The story begins in the middle of the thick jungle of a floating island. Yrial, who has spent significant time with The Strangers representing her tribe, is held captive by her own people inside a crystal. She is being accused of betrayal of her tribe as a consequence of her involvement with her teammates from the civilized world. Yrial denies the charges and insisted that the rise of The Strangers signifies that their solitude is over.
Eventually Grenade, Zip-Zap, Lady Killer, Electrocute, Spectral and Atom Bob arrive to fight in an attempt help their trapped teammate. The action halts as soon as Lady Killer tells Chief Aula that they know the great secret as they have been to the other side (refer to the previous past issues leading to this)…
I will start first with the storytelling. Steve Englehart’s writing is excellent and he clearly did his research about a key part of world history and made an intriguing and compelling fictional story out of it. This is, in fact, one of the most intriguing superhero stories of the 1990s that I have ever read and it is a very lively reminder that storytelling alone can impact readers deeply when it is greatly made.
With regards to the historical fiction aspect of this comic book, I should state that doing a fantasized version of the European explorer Christopher Columbus and connecting him and his crew with the history of the in-comic tribe was a stroke of genius. This was indeed the main selling point of this comic book!
Rick Hoberg, who worked a lot with Englehart and set the definitive look of The Strangers, made great visuals and the images are also much more diverse given the historical fiction aspect of this comic book. Hoberg really brought Englehart’s script to life and his visuals look finely paced with the narrative.
With regards to the emphasis on magic, it should be noted that it is an abomination and in the context of the story, it is a cursed thing and not really a strength of the in-comic tribe. As for the other world (and the demons it is filled with) that the tribe is aware of, it symbolizes the realm of evil. By the end of the story, you will realize that the tribe living on the floating island are indeed a cursed people and not merely isolated using magic. They are also idolaters and practice rituals sourced from evil long ago. For meaning, learn from the holy scriptures below and you will realize that you would NOT want to be like the story’s tribe. You are better off following Lord Jesus and believe in His salvation.

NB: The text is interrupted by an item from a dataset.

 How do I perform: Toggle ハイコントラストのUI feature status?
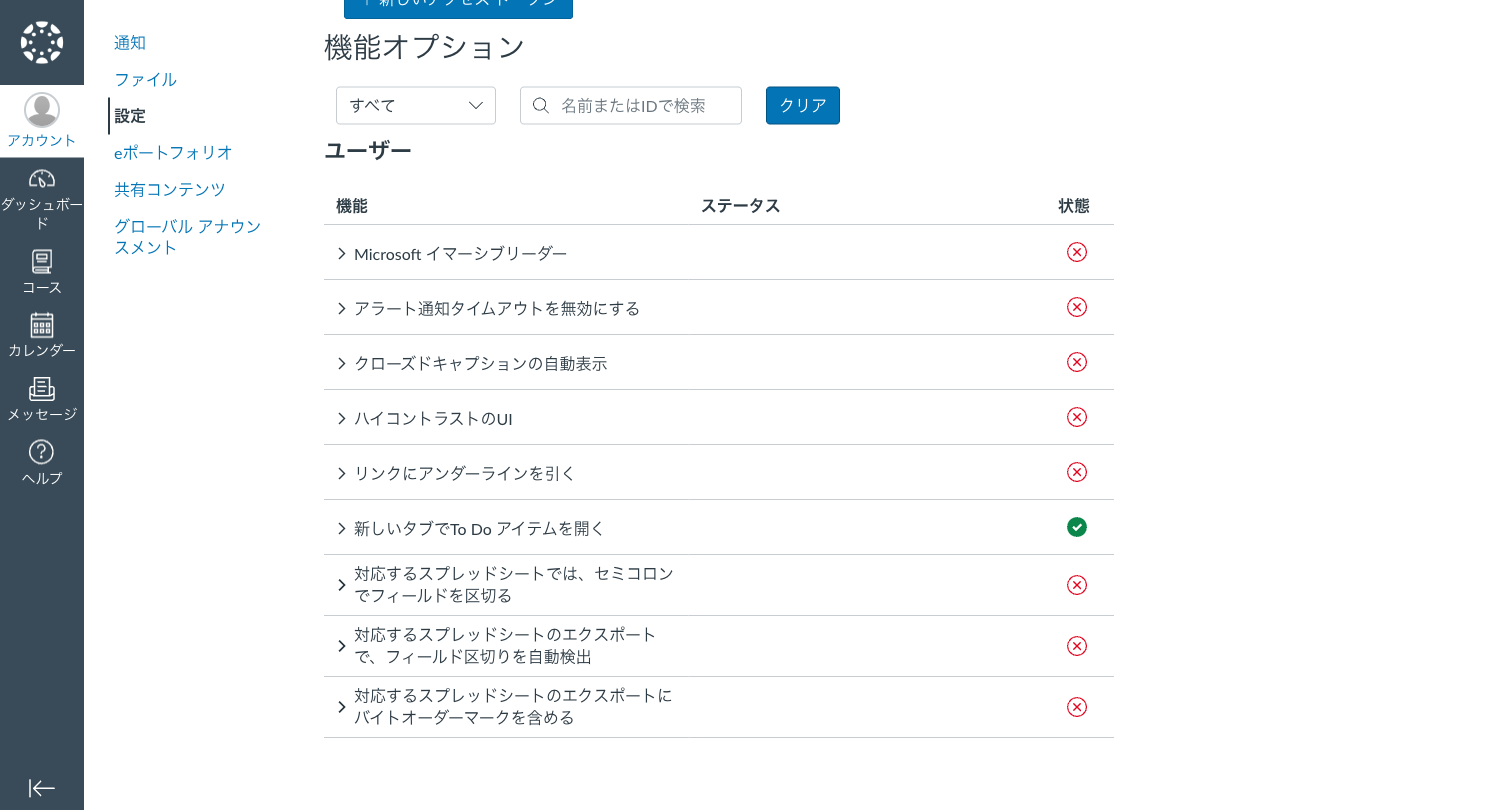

“But the cowardly, unbelieving, abominable, murderers, sexually immoral, sorcerers, idolaters, and all liars shall have their part in the lake which burns with fire and brimstone, which is the second death.”
Revelation 21:8 (NKJV)
Wonderfully blessed are those who wash their robes white so they can access the Tree of Life and enter the city of bliss by its open gates. Those not permitted to enter are outside: the malicious hypocrites, the sexually immoral, sorcerers, murderers, idolaters, and every lover of lies.
Revelation 22:14-15 (TPT)
Among the anniversary issues of the Ultraverse I have reviewed as of this writing, I should state that The Strangers #12 (1994) is the best one yet! Entertainment value aside, the focus on Christopher Columbus and indigenous people should interest people who have varying views about them. Christopher Columbus remains a divisive historical figure as some people admired his achievements on world exploration while others condemned him as an evil, bloodthirsty man who negatively impacted indigenous people he encountered. Whatever your views of Columbus and indigenous people are right now, I recommend you read this comic book. For those who love superhero stuff, you will find a lot to enjoy here.
If you are seriously planning to buy an existing hard copy of The Strangers #12 (1994), be aware that as of this writing, MileHighComics.com shows that the near-mint copy of the comic book costs $8.
Overall, The Strangers #12 (1994) is highly recommended.